**Aim of the exercise:**
Please return all of the records that follow, exactly as written.

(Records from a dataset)
------------------------------------------------------------

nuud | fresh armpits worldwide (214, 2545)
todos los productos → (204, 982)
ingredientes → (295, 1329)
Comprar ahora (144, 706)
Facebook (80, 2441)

------------------------------------------------------------

**Solution for this exercise:**
nuud | fresh armpits worldwide (214, 2545)
todos los productos → (204, 982)
ingredientes → (295, 1329)
Comprar ahora (144, 706)
Facebook (80, 2441)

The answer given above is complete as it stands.